What you are asked to do - In the records below, find the line containing "Impressum (1007, 1537)"; copy exactly that line and all lines after it to the end, and nothing else.

[Screenshot grounding data]
==================================================

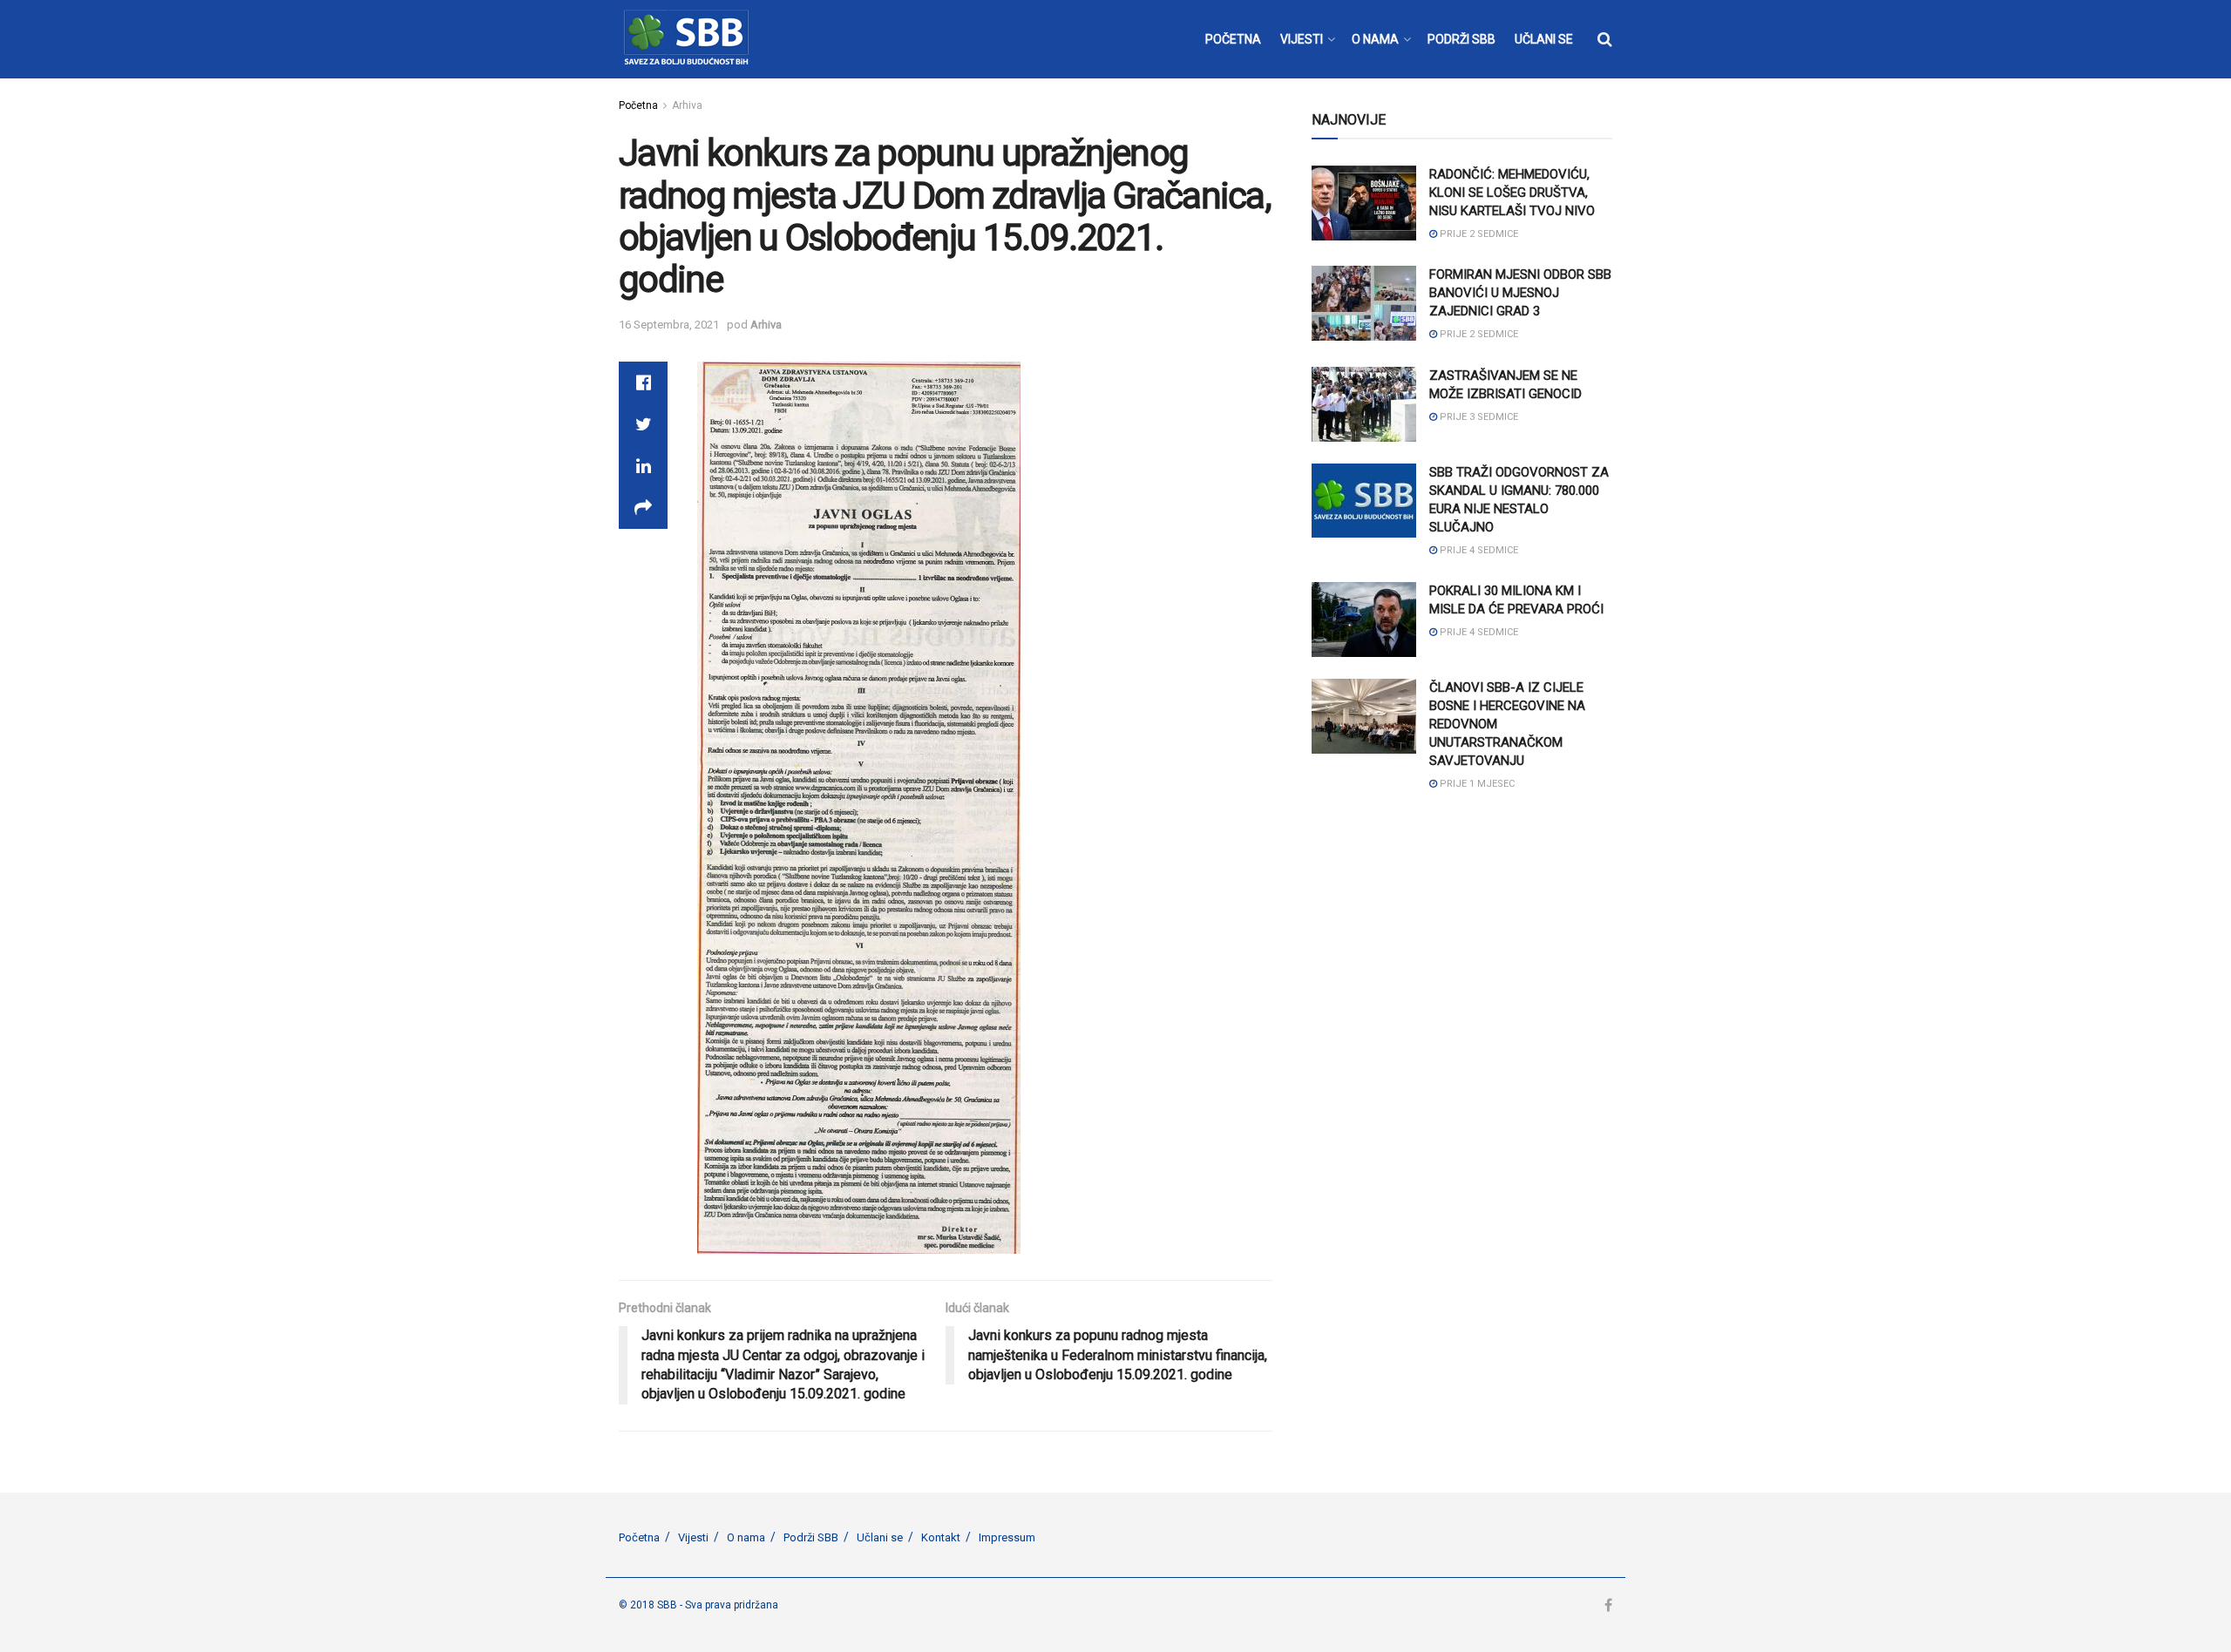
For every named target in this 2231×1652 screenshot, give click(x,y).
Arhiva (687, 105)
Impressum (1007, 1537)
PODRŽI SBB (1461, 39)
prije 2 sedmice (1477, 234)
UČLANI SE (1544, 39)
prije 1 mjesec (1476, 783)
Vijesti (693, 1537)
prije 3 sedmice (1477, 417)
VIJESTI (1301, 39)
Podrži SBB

==================================================

Answer space -
Impressum (1007, 1537)
PODRŽI SBB (1461, 39)
prije 2 sedmice (1477, 234)
UČLANI SE (1544, 39)
prije 1 mjesec (1476, 783)
Vijesti (693, 1537)
prije 3 sedmice (1477, 417)
VIJESTI (1301, 39)
Podrži SBB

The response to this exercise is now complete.